会社が傾くほどの問題作! 拍子抜けするスペックに寄せ集めパーツって「TVR魂」がまったく感じられない「タスミン」という悲惨なクルマ
多くのクルマからちょっとずつパーツを寄せ集めたディテール
また、リリー社長が製作費のコストダウンも命じたものだから、ディテールを見てもさまざまなクルマからの寄せ集めがすごいのなんの。たとえば、ドアハンドルはフォード・コルチナ、室内側のハンドルはオースティン・メトロ、リヤランプはフォード・カプリやルノー12で使われているものを流用し、灰皿はヒルマン・インプからいただきって感じ。そればかりか、メカニズムに関しても数えきれないほどのいただきものに囲まれちゃっているのです。 まずはギヤボックスはロータス・コルティナ、フロントブレーキとラジエターはフォード・グラナダ、ハンドブレーキは機構ごとロータス・エリートで、ステアリングまわりはトライアンフTR7やローバーSD1からの流用と、あたかも英国車オールスター戦です。 むろん、当時のTVRは自社開発エンジンをもっていませんでしたから、タスミンも同様に英国フォードから2.8リッターのV8エンジン「ケルン(Cologne)」を仕入れていたのでした。そもそもは1962年に生まれたユニットですから、さして高性能というわけでもなくボッシュ製インジェクターを装備して162馬力ほどのピークパワーを発揮。パワー至上主義者でなかったとしても、拍子抜けするようなパフォーマンスです。 リリー社長はなにを血迷ったのか、この2.8リッターモデルの下級レンジとしてフォード・ピントの2リッター直4エンジンを搭載したタスミン200なるモデルも投入したのですが、クーペは16台、コンバーチブルも45台しか売れなかったという惨憺たる結果に終わっています。 発売翌年の1981年になると、タスミンは早くもフェイスリフトが施されました。フロントサスペンションの設計変更やさまざまなマイナートラブルの解決がなされただけでなく、冗長だったフロントノーズがスパッと短くされています。また、特徴的だったガラスのリフトバックも角度が調整されるなど「かなりスタイリッシュ」とリリー社長も喜んだとか。

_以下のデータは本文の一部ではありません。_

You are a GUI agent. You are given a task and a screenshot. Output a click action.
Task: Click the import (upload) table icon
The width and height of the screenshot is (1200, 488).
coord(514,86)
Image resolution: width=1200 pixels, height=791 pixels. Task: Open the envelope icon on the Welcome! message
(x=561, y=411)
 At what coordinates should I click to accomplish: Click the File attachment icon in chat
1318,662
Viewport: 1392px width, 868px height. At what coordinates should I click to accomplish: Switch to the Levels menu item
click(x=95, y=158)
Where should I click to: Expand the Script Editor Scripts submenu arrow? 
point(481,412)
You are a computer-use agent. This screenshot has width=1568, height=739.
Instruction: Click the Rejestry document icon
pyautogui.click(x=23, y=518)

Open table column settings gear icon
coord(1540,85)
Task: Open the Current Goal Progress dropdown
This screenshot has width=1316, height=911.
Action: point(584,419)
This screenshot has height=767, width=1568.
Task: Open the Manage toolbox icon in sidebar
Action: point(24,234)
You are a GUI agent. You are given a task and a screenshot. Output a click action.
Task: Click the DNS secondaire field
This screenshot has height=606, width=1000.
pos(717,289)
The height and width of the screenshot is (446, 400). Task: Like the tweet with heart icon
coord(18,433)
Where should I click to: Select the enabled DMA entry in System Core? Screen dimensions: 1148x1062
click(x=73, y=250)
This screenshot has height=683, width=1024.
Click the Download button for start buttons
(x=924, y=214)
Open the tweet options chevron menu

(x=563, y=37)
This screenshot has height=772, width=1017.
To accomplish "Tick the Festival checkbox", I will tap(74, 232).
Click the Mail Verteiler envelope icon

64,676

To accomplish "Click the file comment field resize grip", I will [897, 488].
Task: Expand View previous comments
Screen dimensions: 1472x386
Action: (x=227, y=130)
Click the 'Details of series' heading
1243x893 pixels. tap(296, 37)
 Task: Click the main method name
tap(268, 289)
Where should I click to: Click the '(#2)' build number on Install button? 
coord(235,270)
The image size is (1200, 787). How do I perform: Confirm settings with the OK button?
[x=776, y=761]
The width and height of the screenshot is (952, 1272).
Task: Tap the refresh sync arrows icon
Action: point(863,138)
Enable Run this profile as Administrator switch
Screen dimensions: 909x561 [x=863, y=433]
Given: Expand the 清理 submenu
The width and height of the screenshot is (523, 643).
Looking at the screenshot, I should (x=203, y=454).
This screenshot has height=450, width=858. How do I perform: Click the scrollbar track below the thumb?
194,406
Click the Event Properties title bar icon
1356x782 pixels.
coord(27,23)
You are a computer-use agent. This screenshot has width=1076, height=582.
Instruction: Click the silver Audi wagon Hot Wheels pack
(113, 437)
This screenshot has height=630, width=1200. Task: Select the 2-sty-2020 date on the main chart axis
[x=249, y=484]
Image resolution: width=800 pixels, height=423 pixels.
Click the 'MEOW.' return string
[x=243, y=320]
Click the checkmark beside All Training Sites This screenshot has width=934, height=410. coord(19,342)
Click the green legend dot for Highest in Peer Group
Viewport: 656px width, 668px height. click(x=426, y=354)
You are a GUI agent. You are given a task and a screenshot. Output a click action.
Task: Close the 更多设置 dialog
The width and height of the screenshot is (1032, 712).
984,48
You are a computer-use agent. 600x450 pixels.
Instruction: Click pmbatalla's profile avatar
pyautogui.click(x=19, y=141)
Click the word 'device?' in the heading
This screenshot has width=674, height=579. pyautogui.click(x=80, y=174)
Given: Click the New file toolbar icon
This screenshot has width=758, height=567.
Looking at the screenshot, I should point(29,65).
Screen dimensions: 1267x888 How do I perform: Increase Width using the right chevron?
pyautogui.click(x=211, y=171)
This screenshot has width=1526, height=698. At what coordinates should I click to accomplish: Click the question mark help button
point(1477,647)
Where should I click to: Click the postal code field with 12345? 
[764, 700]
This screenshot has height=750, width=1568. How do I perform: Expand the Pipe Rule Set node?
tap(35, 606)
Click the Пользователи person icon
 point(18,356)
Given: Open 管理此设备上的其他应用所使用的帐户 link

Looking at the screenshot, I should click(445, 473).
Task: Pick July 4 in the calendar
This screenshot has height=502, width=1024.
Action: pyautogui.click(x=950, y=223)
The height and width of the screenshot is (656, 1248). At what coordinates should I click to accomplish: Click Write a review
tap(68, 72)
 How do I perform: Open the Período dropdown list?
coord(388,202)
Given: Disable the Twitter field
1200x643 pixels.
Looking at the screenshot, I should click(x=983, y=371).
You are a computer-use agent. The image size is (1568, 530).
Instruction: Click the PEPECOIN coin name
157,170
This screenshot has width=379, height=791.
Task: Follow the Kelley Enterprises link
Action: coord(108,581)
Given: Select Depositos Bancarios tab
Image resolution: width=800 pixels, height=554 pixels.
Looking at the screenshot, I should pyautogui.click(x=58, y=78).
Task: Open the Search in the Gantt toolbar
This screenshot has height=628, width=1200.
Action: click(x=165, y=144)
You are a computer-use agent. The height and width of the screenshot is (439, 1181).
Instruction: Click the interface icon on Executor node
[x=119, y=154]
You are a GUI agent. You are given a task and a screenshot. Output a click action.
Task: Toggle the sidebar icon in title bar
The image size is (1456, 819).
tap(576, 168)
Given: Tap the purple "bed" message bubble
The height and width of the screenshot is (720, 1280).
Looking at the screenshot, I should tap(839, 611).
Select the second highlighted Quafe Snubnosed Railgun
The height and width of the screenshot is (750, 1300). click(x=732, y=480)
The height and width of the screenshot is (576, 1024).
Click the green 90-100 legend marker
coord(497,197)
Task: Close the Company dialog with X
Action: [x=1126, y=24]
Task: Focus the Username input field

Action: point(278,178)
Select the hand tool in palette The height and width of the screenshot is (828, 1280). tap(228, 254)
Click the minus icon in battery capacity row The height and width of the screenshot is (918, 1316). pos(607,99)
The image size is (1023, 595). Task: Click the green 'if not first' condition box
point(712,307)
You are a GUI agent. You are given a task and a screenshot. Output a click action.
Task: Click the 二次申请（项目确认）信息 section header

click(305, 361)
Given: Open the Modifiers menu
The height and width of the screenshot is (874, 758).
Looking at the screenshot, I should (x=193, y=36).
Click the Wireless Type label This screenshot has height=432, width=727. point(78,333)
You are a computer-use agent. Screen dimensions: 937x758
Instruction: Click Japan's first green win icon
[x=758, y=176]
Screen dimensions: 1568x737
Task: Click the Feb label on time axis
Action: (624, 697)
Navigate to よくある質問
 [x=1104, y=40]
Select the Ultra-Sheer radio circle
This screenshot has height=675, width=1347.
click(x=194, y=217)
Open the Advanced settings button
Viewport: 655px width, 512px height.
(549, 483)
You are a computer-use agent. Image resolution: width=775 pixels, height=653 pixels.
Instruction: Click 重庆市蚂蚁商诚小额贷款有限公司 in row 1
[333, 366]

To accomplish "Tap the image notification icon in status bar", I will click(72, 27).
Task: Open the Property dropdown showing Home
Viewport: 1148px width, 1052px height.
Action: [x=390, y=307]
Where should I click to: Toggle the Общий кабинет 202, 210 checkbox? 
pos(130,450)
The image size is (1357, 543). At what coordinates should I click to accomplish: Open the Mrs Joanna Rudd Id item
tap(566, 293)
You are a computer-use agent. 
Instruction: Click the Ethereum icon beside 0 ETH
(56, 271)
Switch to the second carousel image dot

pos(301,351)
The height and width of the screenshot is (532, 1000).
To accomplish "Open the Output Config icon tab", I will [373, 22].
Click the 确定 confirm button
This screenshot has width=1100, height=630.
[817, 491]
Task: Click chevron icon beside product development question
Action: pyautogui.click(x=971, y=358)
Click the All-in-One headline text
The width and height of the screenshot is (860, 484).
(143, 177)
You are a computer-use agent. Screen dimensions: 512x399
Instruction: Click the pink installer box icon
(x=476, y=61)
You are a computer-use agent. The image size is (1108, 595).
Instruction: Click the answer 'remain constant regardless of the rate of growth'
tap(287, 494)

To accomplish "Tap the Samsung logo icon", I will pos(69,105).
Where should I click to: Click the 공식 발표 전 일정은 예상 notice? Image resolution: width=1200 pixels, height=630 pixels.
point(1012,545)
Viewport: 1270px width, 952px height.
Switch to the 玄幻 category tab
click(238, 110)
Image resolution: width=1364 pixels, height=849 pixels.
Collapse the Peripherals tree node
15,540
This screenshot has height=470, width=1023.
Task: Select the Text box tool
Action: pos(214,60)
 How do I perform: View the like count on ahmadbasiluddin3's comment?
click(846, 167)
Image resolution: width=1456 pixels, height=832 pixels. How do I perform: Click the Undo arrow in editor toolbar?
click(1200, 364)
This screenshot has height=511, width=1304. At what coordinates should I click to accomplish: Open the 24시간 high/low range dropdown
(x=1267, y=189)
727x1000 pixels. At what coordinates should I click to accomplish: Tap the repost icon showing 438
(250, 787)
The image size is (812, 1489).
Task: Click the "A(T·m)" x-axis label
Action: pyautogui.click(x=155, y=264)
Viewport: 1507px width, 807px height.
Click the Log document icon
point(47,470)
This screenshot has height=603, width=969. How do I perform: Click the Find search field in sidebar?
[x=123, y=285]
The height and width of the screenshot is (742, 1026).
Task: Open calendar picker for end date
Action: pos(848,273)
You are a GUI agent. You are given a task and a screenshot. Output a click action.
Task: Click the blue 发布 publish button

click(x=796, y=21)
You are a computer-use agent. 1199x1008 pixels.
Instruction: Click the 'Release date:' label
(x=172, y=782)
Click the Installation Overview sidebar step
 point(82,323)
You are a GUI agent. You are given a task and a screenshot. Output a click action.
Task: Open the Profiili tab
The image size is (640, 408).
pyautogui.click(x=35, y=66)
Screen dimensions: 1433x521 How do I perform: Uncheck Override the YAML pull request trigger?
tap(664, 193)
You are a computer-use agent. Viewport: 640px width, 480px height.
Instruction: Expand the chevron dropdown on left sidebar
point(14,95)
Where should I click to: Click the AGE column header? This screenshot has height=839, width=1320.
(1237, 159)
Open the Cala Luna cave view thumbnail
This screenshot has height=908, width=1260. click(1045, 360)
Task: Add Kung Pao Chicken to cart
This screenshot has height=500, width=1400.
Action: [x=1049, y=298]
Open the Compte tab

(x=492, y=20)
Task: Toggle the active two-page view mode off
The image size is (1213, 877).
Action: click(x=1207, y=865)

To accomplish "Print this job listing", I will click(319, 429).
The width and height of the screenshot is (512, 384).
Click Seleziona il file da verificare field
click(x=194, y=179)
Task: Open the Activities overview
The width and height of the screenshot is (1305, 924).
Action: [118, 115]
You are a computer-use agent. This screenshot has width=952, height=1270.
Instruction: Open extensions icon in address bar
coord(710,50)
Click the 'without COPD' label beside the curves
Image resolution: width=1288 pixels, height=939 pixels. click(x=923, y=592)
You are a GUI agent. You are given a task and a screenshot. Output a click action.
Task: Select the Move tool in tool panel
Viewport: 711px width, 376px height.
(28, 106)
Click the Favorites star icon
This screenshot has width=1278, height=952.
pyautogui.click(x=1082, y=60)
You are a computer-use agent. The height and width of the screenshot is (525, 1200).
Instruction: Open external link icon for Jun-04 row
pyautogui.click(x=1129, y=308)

同年にはコンバーチブルも追加されたのですが、これまたTVRのDNAを感じづらいもので、販売のテコ入れには程遠いものだったようです。 一応、2.8リッターの公表パフォーマンスを記しておくと0-60mph加速(97km/h)8.0秒、8.2秒(オートマチックギヤボックス)、最高速度: 130 mph (209 km/h)と、スポーツカーというより「乗用車」に近いかと(笑)。 結局のところ、1982年にタスミンの生産台数は121台という最低値を記録するなど、目も当てられないことに。それでもTVRは1985年までに年間生産台数を472台に巻き返すこともあったのですが、タスミンは1167台の生産をもって(TVRにしては)短い生涯を閉じたのでした。 こうしてみると、TVRがリリー社長からピーター・ウィーラーの手に渡ったあともタスミンは生産されていたことになり、経営破綻の直接的な引き金になったわけではないことがわかります。カッコ悪くて、パッとしないタスミンではありますが、TVRの節目を飾った異色のモデルと受け止めることもできるのではないでしょうか(そうはいっても、中古市場での人気もさほどあるようには見えませんけどねwww)。